Each line below with the word "Focus" needs to be copied.

Stored data entries
****************
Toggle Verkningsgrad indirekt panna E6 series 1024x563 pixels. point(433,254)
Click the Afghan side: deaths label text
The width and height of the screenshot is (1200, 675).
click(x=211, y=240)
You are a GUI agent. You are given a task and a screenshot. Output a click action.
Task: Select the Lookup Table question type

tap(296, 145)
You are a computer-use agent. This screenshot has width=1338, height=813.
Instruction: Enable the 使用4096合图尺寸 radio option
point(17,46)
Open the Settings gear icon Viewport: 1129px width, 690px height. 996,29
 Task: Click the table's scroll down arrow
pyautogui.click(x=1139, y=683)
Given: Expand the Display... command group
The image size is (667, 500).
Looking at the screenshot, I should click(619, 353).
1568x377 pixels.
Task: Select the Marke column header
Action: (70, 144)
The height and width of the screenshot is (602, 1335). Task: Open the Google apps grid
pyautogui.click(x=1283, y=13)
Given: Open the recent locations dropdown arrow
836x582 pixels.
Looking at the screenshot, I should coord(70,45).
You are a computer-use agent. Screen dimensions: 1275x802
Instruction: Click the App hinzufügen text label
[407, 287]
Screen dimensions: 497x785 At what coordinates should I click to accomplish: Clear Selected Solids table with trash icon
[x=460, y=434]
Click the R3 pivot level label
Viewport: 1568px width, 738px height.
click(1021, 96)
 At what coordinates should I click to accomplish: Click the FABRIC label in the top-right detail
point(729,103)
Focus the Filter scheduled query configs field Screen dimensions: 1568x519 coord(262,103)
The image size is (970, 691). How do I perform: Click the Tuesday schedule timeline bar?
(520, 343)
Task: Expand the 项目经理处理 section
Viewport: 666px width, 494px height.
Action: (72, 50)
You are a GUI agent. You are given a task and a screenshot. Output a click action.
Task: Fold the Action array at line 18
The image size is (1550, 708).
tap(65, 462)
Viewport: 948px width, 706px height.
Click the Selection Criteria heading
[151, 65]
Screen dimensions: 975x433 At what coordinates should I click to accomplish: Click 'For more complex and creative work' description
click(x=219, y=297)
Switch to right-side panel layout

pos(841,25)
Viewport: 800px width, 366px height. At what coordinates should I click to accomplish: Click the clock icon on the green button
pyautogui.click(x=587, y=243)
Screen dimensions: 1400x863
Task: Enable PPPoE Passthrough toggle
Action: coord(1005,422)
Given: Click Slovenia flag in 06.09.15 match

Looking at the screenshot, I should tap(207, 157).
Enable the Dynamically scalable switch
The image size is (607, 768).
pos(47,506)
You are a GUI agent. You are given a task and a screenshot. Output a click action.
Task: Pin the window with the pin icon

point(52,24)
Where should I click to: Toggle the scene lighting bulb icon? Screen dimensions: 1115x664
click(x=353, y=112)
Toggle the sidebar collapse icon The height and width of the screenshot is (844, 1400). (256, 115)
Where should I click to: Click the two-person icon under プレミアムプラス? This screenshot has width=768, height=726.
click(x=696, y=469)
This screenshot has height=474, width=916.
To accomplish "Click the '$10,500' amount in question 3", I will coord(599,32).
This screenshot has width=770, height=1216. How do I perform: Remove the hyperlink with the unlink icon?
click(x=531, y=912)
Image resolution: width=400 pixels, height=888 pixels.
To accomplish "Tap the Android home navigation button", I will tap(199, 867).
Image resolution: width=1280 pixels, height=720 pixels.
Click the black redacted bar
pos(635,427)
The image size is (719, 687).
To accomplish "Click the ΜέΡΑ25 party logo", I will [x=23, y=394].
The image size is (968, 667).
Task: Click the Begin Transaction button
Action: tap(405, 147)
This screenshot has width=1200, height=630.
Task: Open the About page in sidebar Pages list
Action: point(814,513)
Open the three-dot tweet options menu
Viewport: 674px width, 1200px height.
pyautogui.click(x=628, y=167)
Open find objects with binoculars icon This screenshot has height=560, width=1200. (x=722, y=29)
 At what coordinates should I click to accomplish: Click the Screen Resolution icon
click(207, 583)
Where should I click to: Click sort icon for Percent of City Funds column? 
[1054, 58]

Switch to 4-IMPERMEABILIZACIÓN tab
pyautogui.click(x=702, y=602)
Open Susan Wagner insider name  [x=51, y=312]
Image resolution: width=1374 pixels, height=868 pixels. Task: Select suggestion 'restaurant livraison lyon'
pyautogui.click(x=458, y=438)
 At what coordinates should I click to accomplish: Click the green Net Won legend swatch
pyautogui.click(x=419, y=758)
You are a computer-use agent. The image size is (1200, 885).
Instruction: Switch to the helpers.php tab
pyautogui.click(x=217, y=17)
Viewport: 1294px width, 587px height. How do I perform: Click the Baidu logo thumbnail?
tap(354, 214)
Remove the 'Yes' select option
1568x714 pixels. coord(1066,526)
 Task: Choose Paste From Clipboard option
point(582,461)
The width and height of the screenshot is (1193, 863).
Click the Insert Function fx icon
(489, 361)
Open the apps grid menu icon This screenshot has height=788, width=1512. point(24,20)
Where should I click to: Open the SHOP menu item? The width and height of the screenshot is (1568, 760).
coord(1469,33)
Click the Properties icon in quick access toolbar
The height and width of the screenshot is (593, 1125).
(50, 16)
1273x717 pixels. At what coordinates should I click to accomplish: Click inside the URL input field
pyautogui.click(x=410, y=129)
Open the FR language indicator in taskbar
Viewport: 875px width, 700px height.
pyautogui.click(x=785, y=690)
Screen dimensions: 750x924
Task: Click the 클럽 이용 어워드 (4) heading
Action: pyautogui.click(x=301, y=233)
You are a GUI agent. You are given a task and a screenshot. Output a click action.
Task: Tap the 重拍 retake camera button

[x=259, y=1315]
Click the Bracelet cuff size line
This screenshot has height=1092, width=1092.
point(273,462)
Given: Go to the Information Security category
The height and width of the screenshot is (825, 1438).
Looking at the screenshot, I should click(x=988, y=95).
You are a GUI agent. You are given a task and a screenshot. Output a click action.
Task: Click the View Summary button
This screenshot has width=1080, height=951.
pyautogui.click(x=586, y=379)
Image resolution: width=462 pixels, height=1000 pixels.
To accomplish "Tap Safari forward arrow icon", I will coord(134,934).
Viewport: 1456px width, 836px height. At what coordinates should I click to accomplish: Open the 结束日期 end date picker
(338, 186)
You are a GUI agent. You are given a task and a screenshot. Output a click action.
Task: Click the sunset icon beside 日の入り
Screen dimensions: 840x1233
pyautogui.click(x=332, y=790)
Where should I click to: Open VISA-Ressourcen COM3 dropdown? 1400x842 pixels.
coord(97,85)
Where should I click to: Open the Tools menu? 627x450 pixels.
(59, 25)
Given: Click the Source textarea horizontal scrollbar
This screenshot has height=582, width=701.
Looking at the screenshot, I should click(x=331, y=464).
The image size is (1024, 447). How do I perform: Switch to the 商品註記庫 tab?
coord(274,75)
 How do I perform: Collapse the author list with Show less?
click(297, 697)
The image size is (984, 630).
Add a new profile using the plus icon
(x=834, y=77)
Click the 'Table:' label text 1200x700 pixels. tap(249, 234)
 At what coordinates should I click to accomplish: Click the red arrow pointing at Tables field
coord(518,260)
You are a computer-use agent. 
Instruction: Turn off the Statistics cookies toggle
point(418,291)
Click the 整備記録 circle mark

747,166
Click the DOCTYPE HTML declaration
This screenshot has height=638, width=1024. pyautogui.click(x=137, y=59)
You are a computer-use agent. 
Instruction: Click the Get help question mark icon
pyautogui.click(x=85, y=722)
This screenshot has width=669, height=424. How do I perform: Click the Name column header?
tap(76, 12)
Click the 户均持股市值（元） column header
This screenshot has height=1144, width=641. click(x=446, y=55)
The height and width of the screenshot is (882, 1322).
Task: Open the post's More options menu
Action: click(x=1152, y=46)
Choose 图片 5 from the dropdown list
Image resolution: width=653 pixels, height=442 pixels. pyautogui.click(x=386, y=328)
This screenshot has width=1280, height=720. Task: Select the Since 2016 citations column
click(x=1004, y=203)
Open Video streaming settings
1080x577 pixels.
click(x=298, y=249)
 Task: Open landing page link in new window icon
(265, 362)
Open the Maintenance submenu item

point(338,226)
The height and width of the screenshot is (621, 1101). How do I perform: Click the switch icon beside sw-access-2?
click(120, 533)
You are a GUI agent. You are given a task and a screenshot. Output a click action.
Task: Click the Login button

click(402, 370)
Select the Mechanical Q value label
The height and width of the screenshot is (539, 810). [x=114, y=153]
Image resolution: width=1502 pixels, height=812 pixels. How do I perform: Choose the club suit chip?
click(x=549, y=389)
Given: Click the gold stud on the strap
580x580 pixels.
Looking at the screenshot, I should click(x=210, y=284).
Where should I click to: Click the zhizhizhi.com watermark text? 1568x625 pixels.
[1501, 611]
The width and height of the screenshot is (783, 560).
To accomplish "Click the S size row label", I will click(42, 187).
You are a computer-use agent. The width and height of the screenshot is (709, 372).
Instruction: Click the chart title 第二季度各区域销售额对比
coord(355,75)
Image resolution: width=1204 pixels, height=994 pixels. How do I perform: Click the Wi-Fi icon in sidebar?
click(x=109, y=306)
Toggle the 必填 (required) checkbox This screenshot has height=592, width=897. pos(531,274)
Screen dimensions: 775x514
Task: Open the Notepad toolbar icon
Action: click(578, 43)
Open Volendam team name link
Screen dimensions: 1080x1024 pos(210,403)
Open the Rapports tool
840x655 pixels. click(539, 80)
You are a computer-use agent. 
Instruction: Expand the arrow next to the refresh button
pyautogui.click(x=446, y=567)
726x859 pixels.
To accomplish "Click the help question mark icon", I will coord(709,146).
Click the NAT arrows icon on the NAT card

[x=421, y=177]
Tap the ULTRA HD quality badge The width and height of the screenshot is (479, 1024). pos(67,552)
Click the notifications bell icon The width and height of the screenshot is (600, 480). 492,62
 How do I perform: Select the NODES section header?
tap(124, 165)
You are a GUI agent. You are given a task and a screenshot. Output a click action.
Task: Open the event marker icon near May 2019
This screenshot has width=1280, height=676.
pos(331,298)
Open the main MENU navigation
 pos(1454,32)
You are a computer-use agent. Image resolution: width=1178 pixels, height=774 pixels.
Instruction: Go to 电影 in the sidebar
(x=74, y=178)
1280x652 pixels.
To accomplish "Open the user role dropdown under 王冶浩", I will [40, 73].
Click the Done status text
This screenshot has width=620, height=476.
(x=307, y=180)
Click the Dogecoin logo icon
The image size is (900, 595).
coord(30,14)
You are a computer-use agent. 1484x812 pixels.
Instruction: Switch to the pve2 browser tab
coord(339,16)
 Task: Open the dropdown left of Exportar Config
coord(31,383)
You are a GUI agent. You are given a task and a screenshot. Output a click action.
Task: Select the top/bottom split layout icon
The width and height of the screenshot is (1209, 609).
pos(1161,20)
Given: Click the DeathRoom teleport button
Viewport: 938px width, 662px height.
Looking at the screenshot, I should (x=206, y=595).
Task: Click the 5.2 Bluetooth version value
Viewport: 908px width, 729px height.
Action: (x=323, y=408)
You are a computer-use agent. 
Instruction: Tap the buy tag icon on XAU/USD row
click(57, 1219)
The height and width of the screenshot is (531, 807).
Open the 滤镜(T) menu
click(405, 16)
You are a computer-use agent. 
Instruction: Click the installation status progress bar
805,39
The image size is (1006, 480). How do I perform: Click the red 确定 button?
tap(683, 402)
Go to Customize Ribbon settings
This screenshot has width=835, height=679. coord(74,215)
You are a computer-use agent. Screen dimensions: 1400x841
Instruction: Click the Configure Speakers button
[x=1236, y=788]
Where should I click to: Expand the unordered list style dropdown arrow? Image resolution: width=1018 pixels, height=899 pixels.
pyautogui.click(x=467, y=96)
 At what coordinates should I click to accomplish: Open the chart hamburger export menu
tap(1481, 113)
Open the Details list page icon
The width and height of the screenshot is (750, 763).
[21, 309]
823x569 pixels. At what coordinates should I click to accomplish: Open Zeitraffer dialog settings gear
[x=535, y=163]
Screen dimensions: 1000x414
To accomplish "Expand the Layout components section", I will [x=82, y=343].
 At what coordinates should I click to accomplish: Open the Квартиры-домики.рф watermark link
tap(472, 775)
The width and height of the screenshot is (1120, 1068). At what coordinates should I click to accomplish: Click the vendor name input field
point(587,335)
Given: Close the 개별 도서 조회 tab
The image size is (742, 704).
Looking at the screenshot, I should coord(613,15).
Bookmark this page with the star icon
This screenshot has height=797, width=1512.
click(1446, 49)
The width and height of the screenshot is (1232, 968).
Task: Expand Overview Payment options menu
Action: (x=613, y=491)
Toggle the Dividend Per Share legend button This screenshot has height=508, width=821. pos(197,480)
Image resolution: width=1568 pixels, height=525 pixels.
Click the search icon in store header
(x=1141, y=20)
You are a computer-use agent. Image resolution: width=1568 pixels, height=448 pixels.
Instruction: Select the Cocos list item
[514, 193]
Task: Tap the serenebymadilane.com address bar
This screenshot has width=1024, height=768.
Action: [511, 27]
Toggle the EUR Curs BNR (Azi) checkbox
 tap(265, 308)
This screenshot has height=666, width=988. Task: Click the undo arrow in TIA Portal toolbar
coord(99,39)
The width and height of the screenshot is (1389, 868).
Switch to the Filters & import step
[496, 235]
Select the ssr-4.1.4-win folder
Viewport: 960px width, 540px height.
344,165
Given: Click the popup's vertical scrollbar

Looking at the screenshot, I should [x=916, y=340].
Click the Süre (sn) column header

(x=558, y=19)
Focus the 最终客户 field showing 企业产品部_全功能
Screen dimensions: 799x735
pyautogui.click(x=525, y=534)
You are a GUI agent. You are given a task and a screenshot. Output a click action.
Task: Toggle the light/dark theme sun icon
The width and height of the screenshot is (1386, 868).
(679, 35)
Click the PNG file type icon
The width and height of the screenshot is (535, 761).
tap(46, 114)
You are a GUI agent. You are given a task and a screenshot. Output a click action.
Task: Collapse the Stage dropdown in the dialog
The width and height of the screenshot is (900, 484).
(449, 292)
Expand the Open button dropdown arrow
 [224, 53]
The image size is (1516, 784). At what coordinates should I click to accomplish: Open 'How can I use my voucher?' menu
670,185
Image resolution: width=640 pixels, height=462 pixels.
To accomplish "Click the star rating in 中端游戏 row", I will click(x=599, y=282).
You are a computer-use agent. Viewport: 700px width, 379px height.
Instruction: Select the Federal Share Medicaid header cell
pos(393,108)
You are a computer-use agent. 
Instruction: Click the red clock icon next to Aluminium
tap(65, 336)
****************
# Answer to this exercise:
Focus the Filter scheduled query configs field Screen dimensions: 1568x519 coord(262,103)
Focus the 最终客户 field showing 企业产品部_全功能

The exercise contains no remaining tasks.